Sliver Exudation Experiment
Center for Simulation of Advanced Rockets (CSAR),
Computational Science and Engineering Program (CSE),
University of Illinois at Urbana-Champaign (UIUC)
Herbert Edelsbrunner (Duke University) and
Damrong Guoy
Paper in pdf
Edelsbrunner_Guoy_sliver_EWC_2002.pdf 0.8 MB
H. Edelsbrunner and D. Guoy.
An Experimental Study of Sliver Exudation.
Engineering With Computers,
Special Issue on `Mesh Generation' (10th IMR 2001),
Vol. 18 No. 3 (2002), 229--240.
We propose a two-phase process to eliminate slivers from
three dimensional Delaunay meshes.
First, a point-insertion technique called
sink insertion
removes poor quality tetrahedra with large
ratio R/l between circumradius and shortest edge length.
Then, local flip operations called sliver exudation is performed
to eliminate slivers that survive from sink insertion.

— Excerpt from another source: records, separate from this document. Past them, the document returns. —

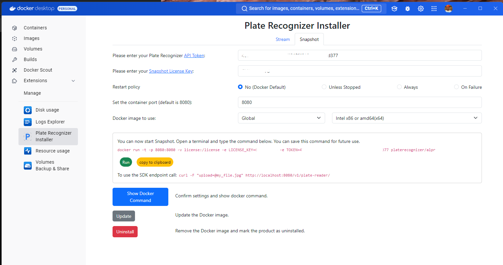The height and width of the screenshot is (265, 503).
Task: Choose the On Failure restart policy
Action: point(456,87)
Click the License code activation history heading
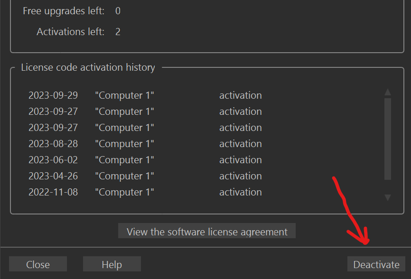The height and width of the screenshot is (279, 411). pyautogui.click(x=88, y=67)
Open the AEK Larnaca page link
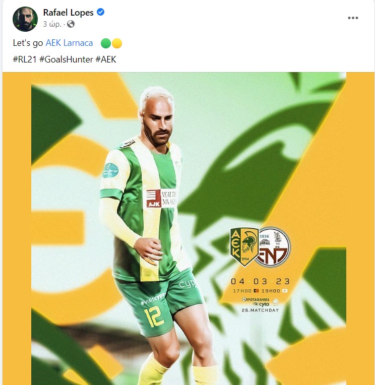 (69, 43)
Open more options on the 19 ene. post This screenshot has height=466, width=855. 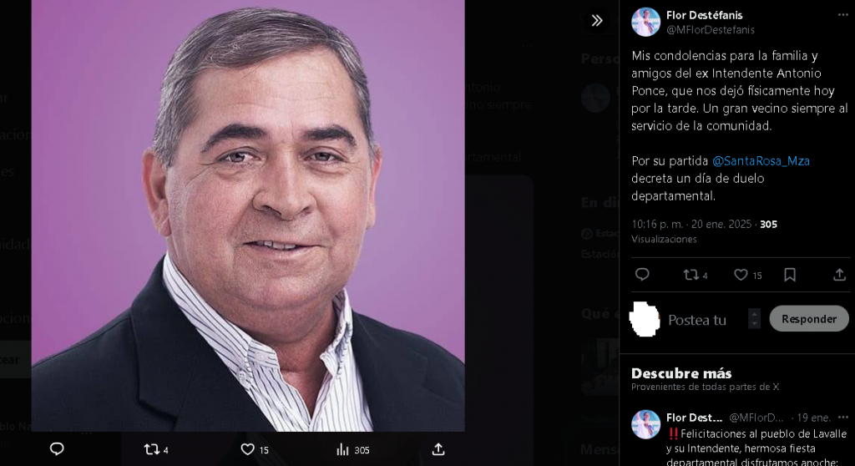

Slivers in Delaunay tetrahedrization came from
geometric degeneracy in the configuration of the point set.
Sliver exudation perturbs the point set by replacing
Euclidean distance with weighted distance.
Assigning suitable weight w to vertex v will eliminate
slivers in the neighborhood of v.
In the context of weighted Delaunay tetrahedrization,
increasing weight of v corresponds to incrementally flipping around v.